We won't get too far into this, but there are different CPU architectures that offer different register sizes and such. Some basic ones to keep in mind for now are:

  • Intel x86(_64)
  • Intel x86
  • AMD x86
  • AMD x86(_64)
  • ARM
  • PowerPC
Additional Information
  • x86 refers to Intel's processor architecture that was used in PCs. It was a backwards compatible to 16-bit systems and currently supports up to 64 bit standard register sizes via the x64 extension. This is not including SIMD registers (which can be upwards of 512-bit). Don't worry too much about what registers are just yet.
  • x86(_64) is an extension for x86 that brought raised the register size from 32bit to 64bit. This was done to combat 32bit x86's processor limitations in memory addressing in an age where everyone else was on 64bit systems only. x86(_64) provides backwards compatibility while utilizing the performance advantage of 64 bit architectures [See Below].
A History of Copying

  • As mentioned above, x86 refers to Intel's processor architectures that was used in PCs (80186, 80386, 80486). In 1982, AMD was contracted by Intel to be a second-source manufacturer of the 8086 and 8088 Intel processors. AMD then went on to develop it's own chip, the Am286. In 1984, Intel decided to no longer cooperate with AMD and refused to convey technical details of the Intel 80386 to AMD. In 1987, AMD invoked arbitration over the issue causing Intel to cancel their 1982 technological-exchange agreement altogether. AMD eventually won arbitration in 1992 causing Intel to dispute which led to a Supreme Court case in California that sided with AMD.

  • In 1990, Intel countersued AMD, forcing AMD to clean-room design versions of Intel code for it's x386 and x486 processors... long after Intel had released its own x386 in 1985. In March 1991, AMD released the Am386 which was a clone of the Intel 386 processor. This eventually led to an agreement between Intel and AMD where AMD received the rights to the microcode in Intel's x386 and x486 processor families, but not the rights to any processors that followed.

  • Fast forward, AMD eventually caught up to Intel, by the 2000's it became clear that 32-bit x86 processors were just not going to cut it in a time where 64 bit processors were coming out. So Intel attempted to create a backwards compatible 64bit/32bit processor, which failed. Then Intel decided to drop 32-bit all together, which failed. Finally, AMD decided to take another path of backwards compatibility that did not suffer the same high costs and performance issues as Intel's first attempt. In 2003, AMD released the first x86 processor with 64-bit general-purpose registers, the Opteron. This brought in additional capabilities such as accessing much more than 4GB of virtual memory using the new x86(_64) extension (also known as AMD64).

  • In July 2004, Intel responded with it's own x86(_64) processor, the Prescott Pentium 4. Which currently brings us to our CPU battles today.

The Future

  • In 2020, Apple began creating it's own CPUs - transitioning to ARM. Apple has had a history of using PowerPC chips and now Intel chips. But it feels the CPU market is moving too slow.
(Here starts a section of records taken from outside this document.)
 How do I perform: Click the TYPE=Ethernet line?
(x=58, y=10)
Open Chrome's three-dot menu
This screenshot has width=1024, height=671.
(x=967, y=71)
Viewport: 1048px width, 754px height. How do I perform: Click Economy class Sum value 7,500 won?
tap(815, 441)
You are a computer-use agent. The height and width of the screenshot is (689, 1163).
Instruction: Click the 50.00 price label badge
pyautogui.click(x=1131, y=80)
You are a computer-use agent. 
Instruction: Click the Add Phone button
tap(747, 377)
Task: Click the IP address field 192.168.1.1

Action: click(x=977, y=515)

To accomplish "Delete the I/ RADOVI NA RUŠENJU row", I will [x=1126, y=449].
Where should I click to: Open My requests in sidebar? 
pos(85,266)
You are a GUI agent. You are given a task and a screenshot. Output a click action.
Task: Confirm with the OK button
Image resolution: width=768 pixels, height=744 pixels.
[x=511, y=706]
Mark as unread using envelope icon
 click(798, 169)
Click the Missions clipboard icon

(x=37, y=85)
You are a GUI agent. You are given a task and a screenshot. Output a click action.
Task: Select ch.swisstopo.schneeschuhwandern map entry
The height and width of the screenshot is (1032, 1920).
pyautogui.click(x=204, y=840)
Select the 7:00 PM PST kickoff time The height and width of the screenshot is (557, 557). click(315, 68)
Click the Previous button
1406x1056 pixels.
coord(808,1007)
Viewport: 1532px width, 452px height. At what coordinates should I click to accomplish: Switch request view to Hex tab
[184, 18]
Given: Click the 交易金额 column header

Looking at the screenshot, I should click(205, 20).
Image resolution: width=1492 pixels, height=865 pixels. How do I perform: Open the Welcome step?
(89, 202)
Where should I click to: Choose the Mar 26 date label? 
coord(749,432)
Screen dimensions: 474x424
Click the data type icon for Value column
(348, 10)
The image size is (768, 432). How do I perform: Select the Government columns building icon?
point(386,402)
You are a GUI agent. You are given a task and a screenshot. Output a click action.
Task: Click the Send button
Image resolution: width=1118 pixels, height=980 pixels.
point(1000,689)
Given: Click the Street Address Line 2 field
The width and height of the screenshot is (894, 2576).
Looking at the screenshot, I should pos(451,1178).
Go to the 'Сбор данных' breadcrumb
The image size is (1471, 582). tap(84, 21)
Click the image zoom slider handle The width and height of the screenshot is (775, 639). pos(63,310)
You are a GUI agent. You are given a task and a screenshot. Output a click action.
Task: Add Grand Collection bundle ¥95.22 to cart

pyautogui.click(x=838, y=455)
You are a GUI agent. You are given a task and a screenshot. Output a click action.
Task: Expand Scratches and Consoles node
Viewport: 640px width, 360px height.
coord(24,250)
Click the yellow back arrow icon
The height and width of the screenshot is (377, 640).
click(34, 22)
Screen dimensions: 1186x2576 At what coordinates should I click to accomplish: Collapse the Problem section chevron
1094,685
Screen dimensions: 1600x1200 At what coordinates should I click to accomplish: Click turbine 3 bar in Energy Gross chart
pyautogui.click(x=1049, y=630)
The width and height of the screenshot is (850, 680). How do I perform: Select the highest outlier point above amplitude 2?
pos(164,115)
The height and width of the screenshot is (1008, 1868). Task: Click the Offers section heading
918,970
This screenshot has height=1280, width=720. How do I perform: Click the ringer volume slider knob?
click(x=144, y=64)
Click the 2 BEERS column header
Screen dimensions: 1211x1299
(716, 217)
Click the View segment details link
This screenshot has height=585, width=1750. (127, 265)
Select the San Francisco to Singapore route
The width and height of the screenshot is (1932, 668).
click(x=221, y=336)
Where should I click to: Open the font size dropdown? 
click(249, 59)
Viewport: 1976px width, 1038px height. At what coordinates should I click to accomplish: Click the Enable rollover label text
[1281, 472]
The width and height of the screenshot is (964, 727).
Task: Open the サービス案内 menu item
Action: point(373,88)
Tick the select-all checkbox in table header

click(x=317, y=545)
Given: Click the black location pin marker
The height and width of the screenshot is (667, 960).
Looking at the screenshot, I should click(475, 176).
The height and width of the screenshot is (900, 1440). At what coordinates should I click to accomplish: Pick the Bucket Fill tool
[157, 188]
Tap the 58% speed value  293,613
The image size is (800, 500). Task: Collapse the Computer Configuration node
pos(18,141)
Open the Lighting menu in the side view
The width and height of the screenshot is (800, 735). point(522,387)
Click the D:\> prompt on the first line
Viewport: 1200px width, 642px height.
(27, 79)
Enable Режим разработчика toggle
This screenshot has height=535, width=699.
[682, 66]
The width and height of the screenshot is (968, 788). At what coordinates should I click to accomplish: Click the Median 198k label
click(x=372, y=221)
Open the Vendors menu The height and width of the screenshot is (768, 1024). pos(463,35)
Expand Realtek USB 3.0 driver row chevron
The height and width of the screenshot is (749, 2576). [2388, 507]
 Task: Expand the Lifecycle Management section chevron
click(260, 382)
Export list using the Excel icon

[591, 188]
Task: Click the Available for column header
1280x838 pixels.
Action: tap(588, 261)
  • In 2019, Apple dropped 32 bit support on it's operating systems.

How does this apply to us?
  • As we will discuss, different CPU Architectures have their own quirks and features. There are also different syntaxes for these architectures. Most importantly - we need to understand the different sizes of general purpose registers in relation to the CPU Architecture. 64 bit CPUs for instance - have more and larger general purpose registers (cf. RAX). By contrast, a 32 (cf. EAX) or 16 bit OS will only have registers up to that size. This will dictate the instructions we use and how we access different types of data.